Further if we observe the global pool and we exceed the limit do we flush all 
as written on the IWC documentation?

once we sort this out I upload a new patch with javadoc etc for flush policy. 
we seem to be close here man! 


> Tiered flushing of DWPTs by RAM with low/high water marks
> ---------------------------------------------------------
>
>                 Key: LUCENE-2573
>                 URL: https://issues.apache.org/jira/browse/LUCENE-2573
>             Project: Lucene - Java
>          Issue Type: Improvement
>          Components: Index
>            Reporter: Michael Busch
>            Assignee: Simon Willnauer
>            Priority: Minor
>             Fix For: Realtime Branch
>
>         Attachments: LUCENE-2573.patch, LUCENE-2573.patch, LUCENE-2573.patch, 
> LUCENE-2573.patch, LUCENE-2573.patch, LUCENE-2573.patch, LUCENE-2573.patch, 
> LUCENE-2573.patch
>
>
> Now that we have DocumentsWriterPerThreads we need to track total consumed 
> RAM across all DWPTs.
> A flushing strategy idea that was discussed in LUCENE-2324 was to use a 
> tiered approach:  
> - Flush the first DWPT at a low water mark (e.g. at 90% of allowed RAM)

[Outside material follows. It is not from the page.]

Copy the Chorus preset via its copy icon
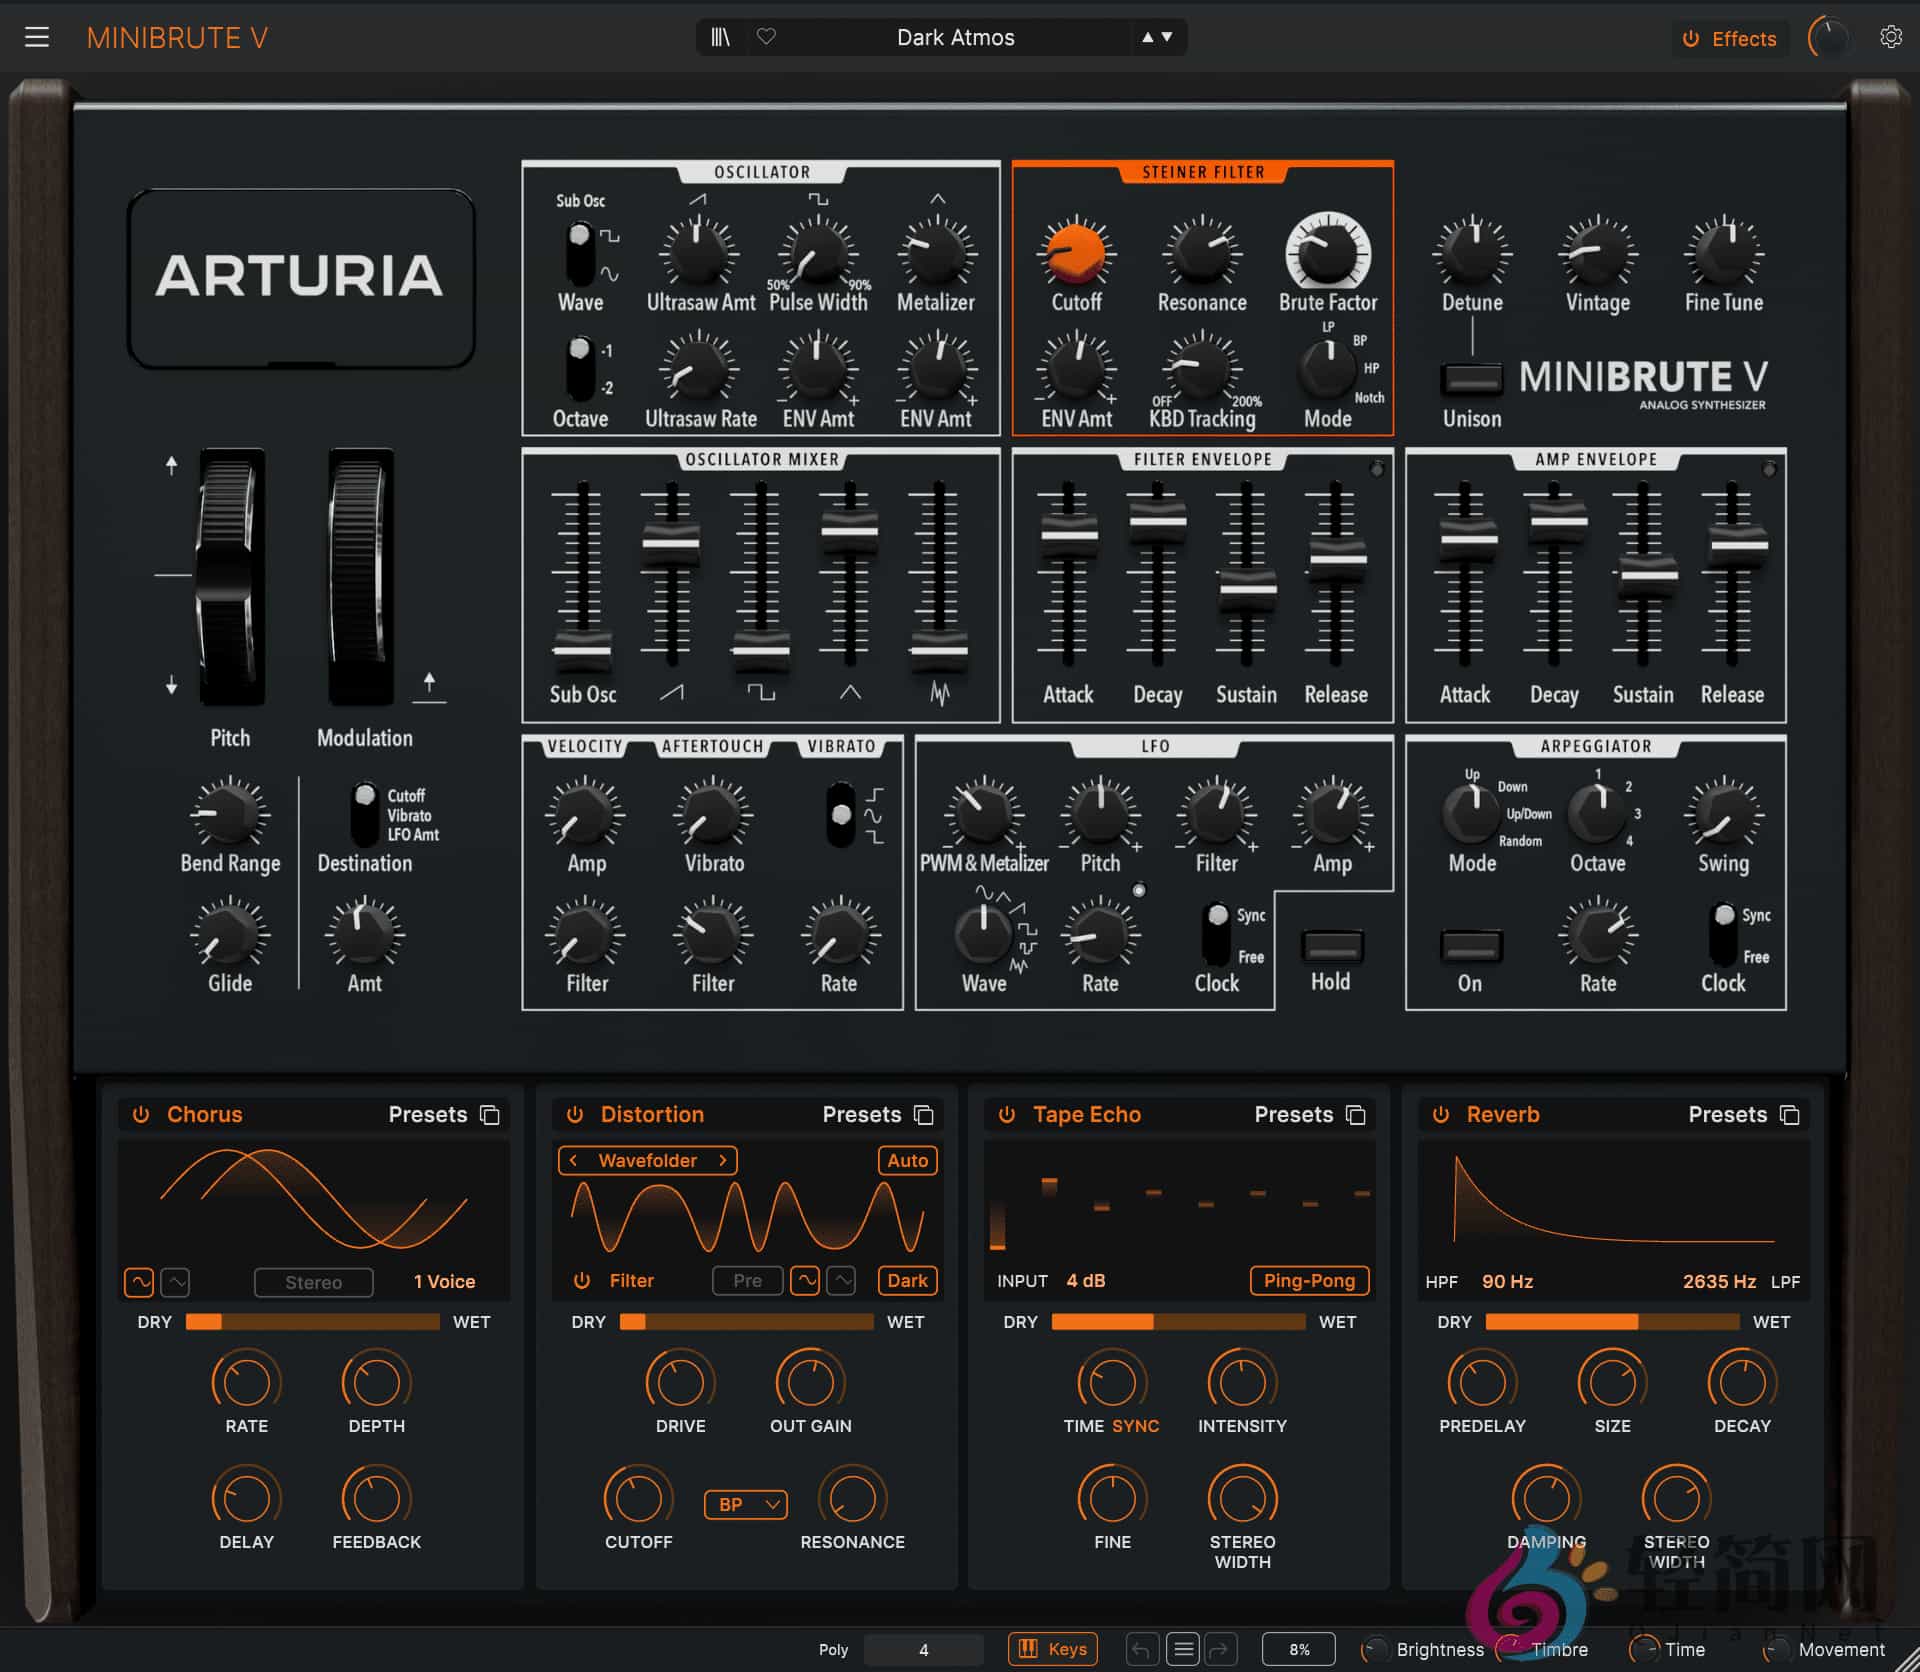This screenshot has height=1672, width=1920. click(489, 1114)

> - Flush all DWPTs at a high water mark (e.g. at 110%)
> - Use linear steps in between high and low watermark:  E.g. when 5 DWPTs are 
> used, flush at 90%, 95%, 100%, 105% and 110%.
> Should we allow the user to configure the low and high water mark values 
> explicitly using total values (e.g. low water mark at 120MB, high water mark 
> at 140MB)?  Or shall we keep for simplicity the single setRAMBufferSizeMB() 
> config method and use something like 90% and 110% for the water marks?